What is the empirical formula of a barium salt that contains #17.14*g# of the metal, and #8.86*g# of chlorine?

1 Answer
Mar 26, 2017

Answer:

You mean the #"empirical formula"...........# and here it is #BaCl_2#.

Explanation:

You mean the #"empirical formula"...........#

The #"empirical formula"# is the simplest whole number defining constituent atoms in a species. And it is calculated by taking percentage mass of each element, and dividing thru by atomic mass, and then modifying these percentages to give simple whole numbers.
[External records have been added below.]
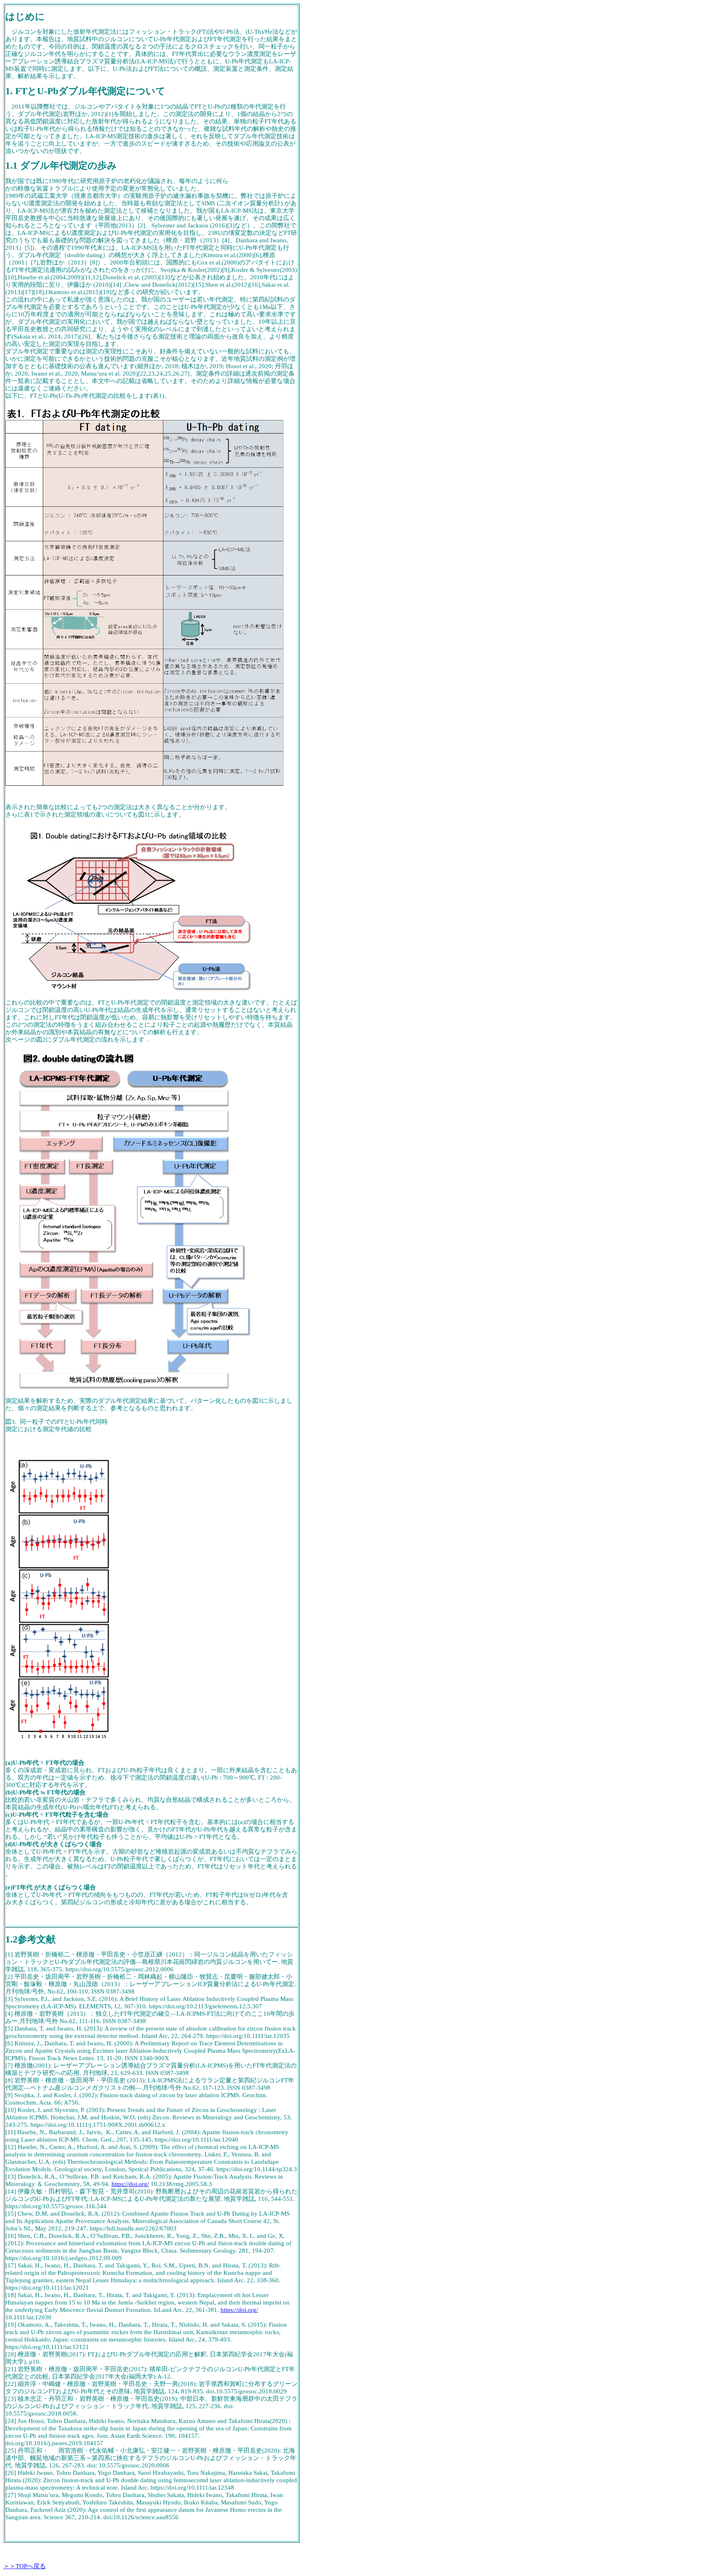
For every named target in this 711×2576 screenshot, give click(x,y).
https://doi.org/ (130, 2184)
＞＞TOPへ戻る (24, 2566)
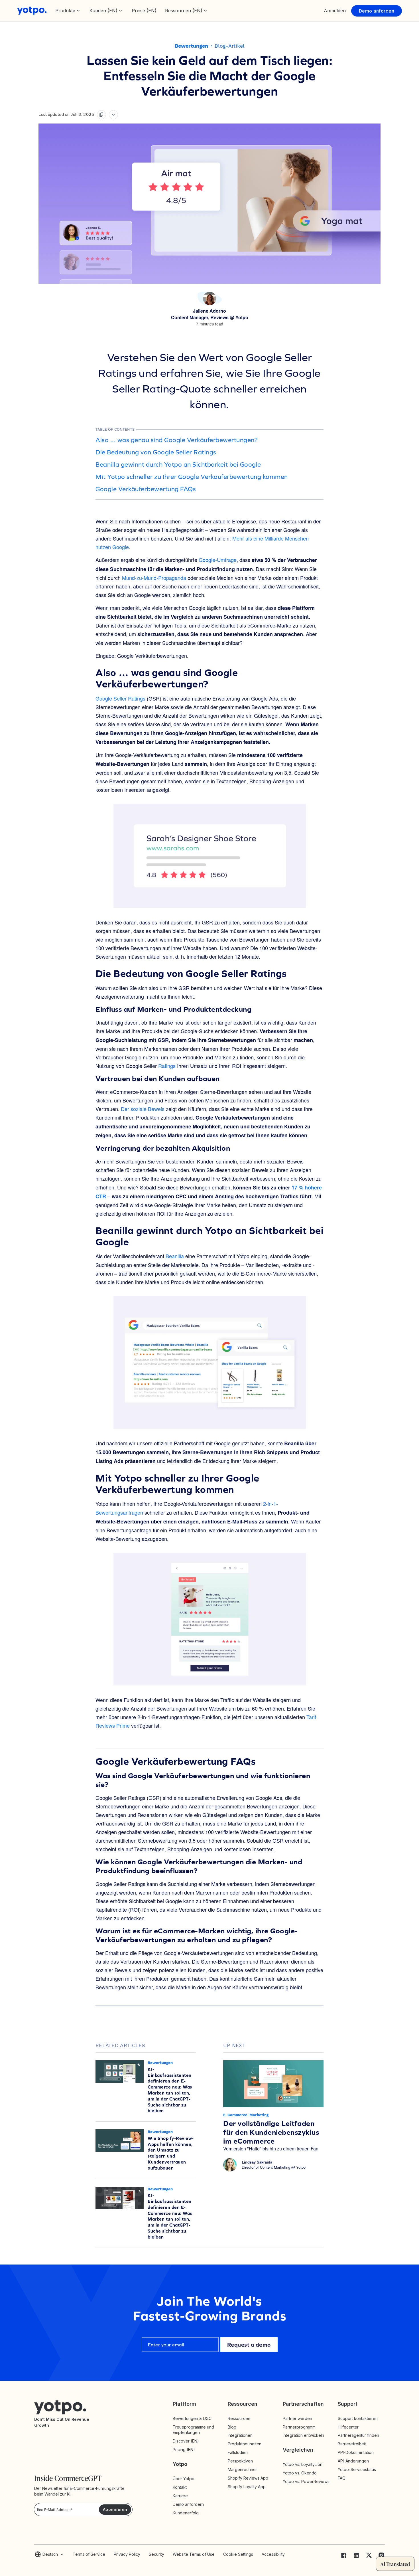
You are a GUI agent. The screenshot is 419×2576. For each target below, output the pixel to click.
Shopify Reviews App (248, 2478)
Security (156, 2554)
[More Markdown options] (113, 114)
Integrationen (240, 2435)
And thus #%Ba# #=# #(17.14*g)/(17.14*g+8.86*g)xx100%=65.9%#

And thus #%Cl# #=# #(8.86*g)/(17.14*g+8.86*g)xx100%=34.1%#

You will note of course that the percentages sum to #100%#. Why #"of course?"#

And then we assume #100*g# of compound and divide thru by the atomic masses of each constituent:

#"Moles of barium"# #=# #(65.9*g)/(137.3*g*mol^-1)=0.480*mol.#

#"Moles of chlorine"# #=# #(34.10*g)/(35.5*g*mol^-1)=0.960*mol.#

If we divide thru by the smallest molar quantity, CLEARLY, we get an empirical formula of #BaCl_2#...........